Sent from my ALP-L09 using Tapatalk


----------



## colinwee (Sep 8, 2018)

Headhunter said:


> Yes it is. The guy bullied his students. Made fun of their disabilities, belittled them and embarrassed them, threatened them, insulted them because they weren't as physically strong and never showed any remorse for his past actions and tried to blame all his issues on someone else instead of admitting his mistakes....sounds Like a bully to me


To me, Johnny was seeking redemption by offering the strength of his karate to his students. He was at times misguided and inappropriate, but I felt he was doing the best job he could do. In fact, I can identify with a lot of his intentions. I may not insult my students, but when we go through pressure testing or desensitisation, the end result is a practitioner that is more effective in a stressful situation than one who is untrained. 

Sent from my ALP-L09 using Tapatalk


----------



## Lifetime student (Sep 25, 2018)

I liked it. It was fun and had some good dialogue and the fight scenes were pretty good for a bunch of kids with no training. 

But as a dojo owner myself I hated the way he treated his students. Yeah people will say about toughening but it could also lead to these kids feeling even worse because an adults bullying them as well. Also wasn't a fan of the cobra Kai winning the tournament in the way he did. It's a bad message showing that cheating and fighting dirty are a good thing because you'll win. 

Don't get me wrong I know in the streets yeah fight as dirty as you can but on the mat you act with honour and respect.

Yes I know I sound to serious but in honestly not that's just a few opinions to the overall story but hey roll on series 2....I'm just hoping John kreese gets a good fight scene....his fights in the old movies were awful


----------



## mixedup (Nov 1, 2018)

Just a couple of thoughts on this whole thing.
Loved the series, thought it had reasonable morals, johnny started to pull his life together (resilience), Daniel showed some compassion helping Robbie at the tournament, Sam (and moon, in a way) showed that kinship is more important than popularity.
And Miguel stood up to the school bullies.

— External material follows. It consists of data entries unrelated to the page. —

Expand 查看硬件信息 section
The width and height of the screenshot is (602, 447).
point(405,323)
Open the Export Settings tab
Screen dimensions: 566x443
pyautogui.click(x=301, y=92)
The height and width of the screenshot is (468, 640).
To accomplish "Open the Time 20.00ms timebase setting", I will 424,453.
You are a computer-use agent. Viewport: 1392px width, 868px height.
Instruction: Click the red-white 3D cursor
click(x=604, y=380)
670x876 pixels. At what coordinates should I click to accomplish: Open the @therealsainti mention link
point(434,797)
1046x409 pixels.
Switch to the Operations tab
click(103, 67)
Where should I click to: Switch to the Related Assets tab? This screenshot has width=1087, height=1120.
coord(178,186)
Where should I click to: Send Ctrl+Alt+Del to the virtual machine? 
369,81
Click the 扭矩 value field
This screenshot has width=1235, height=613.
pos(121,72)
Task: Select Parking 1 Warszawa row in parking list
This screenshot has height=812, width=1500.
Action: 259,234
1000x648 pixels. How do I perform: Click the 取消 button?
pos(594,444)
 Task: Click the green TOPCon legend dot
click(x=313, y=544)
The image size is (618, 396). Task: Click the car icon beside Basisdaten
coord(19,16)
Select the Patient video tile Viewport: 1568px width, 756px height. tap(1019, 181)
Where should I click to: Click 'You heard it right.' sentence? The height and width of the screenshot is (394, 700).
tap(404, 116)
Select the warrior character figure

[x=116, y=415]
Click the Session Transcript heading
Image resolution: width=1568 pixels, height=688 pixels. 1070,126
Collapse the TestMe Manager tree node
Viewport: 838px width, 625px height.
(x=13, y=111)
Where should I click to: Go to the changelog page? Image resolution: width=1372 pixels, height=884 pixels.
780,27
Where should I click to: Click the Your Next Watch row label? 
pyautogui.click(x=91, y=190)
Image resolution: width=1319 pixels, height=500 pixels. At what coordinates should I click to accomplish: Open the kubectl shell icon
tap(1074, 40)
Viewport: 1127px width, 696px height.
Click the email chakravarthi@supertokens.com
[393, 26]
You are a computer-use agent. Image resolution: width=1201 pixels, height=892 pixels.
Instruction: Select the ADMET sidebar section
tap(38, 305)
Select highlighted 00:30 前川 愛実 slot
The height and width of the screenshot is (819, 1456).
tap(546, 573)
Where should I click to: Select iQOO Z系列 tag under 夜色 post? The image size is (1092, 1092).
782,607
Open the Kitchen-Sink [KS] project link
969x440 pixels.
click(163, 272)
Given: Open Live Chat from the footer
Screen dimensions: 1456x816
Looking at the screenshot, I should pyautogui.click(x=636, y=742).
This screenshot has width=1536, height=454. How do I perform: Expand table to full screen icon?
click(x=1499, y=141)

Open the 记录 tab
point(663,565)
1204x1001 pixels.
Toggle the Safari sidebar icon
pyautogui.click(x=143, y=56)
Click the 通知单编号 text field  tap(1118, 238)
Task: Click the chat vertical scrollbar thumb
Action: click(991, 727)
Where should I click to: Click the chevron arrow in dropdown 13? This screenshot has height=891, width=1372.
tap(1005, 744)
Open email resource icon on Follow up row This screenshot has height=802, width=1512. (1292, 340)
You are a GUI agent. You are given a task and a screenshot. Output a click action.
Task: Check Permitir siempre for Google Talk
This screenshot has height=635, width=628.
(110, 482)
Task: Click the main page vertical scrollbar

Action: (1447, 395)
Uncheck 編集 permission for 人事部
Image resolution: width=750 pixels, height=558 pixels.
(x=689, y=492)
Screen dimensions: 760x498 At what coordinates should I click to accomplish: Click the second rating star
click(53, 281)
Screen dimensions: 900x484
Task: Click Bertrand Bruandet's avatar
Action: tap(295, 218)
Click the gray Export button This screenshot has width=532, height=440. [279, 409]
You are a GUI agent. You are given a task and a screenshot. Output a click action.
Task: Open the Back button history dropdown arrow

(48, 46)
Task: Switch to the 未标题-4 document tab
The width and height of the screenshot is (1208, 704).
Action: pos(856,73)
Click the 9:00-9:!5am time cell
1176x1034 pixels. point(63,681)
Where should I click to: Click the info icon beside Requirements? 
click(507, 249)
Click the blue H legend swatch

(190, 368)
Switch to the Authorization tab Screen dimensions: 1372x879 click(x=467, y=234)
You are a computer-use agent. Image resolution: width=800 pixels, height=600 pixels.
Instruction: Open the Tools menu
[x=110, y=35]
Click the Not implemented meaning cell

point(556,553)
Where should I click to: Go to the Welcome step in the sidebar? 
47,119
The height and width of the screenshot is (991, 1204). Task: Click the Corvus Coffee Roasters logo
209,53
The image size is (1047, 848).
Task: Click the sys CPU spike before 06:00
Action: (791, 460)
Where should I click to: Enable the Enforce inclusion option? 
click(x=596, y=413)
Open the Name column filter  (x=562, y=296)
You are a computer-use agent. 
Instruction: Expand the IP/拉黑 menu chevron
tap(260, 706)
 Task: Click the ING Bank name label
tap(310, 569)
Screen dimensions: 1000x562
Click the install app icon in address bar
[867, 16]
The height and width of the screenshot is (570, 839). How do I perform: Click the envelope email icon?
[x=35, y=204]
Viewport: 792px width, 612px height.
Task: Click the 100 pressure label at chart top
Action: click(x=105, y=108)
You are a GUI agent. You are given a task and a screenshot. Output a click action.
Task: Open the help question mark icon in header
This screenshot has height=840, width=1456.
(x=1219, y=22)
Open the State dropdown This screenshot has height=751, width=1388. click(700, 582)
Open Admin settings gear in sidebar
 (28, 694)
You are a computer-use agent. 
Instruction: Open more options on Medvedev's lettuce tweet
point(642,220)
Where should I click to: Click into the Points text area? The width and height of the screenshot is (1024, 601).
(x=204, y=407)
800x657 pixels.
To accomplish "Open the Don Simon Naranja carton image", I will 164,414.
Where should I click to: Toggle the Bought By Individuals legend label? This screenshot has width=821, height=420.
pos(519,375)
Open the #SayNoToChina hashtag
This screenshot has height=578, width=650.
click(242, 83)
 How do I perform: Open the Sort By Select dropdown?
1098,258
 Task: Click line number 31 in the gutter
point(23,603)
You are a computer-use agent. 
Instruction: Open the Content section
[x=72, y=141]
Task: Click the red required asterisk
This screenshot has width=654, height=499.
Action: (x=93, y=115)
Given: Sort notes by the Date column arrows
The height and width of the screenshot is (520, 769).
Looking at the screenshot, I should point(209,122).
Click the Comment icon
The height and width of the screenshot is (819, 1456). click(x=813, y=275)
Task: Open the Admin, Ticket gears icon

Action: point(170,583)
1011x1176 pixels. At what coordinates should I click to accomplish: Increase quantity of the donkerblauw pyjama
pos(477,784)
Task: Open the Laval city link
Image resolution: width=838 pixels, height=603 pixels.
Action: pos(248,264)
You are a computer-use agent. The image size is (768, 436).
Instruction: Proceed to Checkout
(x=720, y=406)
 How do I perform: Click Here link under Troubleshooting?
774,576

Later on, Johnny is trying to make good, admonishing both Miguel and Hawk for playing dirty.

On a general note, if your coach isn't pushing you, you're not going to be your best. Which is why in the real world, very few successful athletes are coached by friends or family.


----------



## PhotonGuy (Nov 2, 2018)

Headhunter said:


> The main instructor was an alcoholic who was verbally abbusive to his students and was drunk while teaching.


The main instructor was a bully in the first movie and was Daniel's main nemesis. Its not unlikely for him to turn out to become an alcoholic and to be abusive to his students the way his sensei was.


----------



## PhotonGuy (Nov 2, 2018)

JR 137 said:


> The complaint I’ve heard most often is people are saying they can’t watch it with their kids.  When the original was released in ‘84, I was 8 years old.  I wouldn’t want my 7 year old daughter watching the new one.  I’d say 13 or so, possibly older, would be an appropriate age.
> 
> Doesn’t bother me much, as I’m not one of those parents who use “what about the kids!!!” for everything.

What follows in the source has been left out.